### THE PROBLEM
Filter the entries for the word "agent". Copy each line in which it occurs.

Collected data:
○ ○ ○ ○ ○

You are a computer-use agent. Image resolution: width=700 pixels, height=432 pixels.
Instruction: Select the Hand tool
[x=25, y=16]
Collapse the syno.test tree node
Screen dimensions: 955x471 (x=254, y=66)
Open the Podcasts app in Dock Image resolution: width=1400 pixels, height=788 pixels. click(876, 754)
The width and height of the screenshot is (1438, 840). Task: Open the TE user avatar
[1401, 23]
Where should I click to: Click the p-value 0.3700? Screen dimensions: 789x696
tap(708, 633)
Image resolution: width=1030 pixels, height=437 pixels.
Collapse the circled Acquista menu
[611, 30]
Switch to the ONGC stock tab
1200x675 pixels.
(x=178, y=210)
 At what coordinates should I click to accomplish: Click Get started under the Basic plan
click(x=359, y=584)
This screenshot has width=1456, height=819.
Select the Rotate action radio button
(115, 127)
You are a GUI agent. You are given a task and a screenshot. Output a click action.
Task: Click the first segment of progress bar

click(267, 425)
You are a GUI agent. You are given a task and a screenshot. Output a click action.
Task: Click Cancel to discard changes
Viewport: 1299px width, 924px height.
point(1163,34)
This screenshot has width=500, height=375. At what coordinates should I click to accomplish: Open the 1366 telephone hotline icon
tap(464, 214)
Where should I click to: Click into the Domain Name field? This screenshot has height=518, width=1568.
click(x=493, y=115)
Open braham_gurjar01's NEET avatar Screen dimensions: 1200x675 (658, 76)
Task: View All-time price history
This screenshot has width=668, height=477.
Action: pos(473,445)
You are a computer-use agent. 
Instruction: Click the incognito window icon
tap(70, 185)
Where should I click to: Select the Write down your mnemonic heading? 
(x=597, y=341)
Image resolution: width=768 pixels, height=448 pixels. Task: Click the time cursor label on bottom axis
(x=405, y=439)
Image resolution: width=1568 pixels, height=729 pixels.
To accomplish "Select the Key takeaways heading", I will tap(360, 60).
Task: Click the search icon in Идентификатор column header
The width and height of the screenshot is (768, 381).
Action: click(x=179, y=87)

○ ○ ○ ○ ○

### ANSWER SECTION
You are a computer-use agent. Image resolution: width=700 pixels, height=432 pixels.
You are a GUI agent. You are given a task and a screenshot. Output a click action.
You are a GUI agent. You are given a task and a screenshot. Output a click action.
You are a computer-use agent. 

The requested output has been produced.